## maggieL 2 years ago 1) if A is a 3x3 matrix satisfying det(2AA^T)=8, then detA=±1 T or F?

1. hartnn

hi! still need help with this ?

2. maggieL

3. hartnn

ok, we use the property that if there's a nXn matrix B, \(|aB|= a^n|B|\) which means if we take out the constant, it will be raised to n'th power

4. hartnn

5. hartnn

where |...| is for determinant...

6. maggieL

errr......

7. maggieL

don't get it

8. hartnn

here, since A is 3X3, n= 3 \(|2AA^T|=2^3|AA^T|\) from the property i mentioned....try to get this and ask doubts if any..

9. maggieL

any more hints?
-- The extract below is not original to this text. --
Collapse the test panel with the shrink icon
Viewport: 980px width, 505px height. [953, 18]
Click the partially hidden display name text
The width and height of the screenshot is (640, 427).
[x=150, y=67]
I'm really bad at it:(

10. hartnn

try to understand that step first...next step are very simple, only this first step is bummer

11. hartnn

when i take constant out of the determinant (here, constant = 2) it gets raised to the power of 'n' where a matrix is of order nXn (here n=3) thats how we get 2^3 outside got this ?

12. maggieL

yea this part I get. I don't get why the whole thing equals 8

13. hartnn

that whole thing =8 is GIVEN part. we need to find whether det (A) = +/- 1 or not lets go to next steps, since \(|XY|=|X||Y|\) we will have \(2^3|AA^T|=8|A||A^T|\) got this step too ?

14. maggieL

yepp

15. hartnn

lastly , determinant of any matrix is same as determinant of its transpose, \(so, |A|=|A^T|\) so, \(8|A||A|=8 \implies |A|^2=1\) what can you say about det(A)from here ?

16. hartnn

does det(A) = +1 or -1 ?

17. maggieL

ohh I get it now! thanks! I got stuck in another T/F question if you don't mind helping as well?

18. hartnn

sure :)

19. maggieL

posted!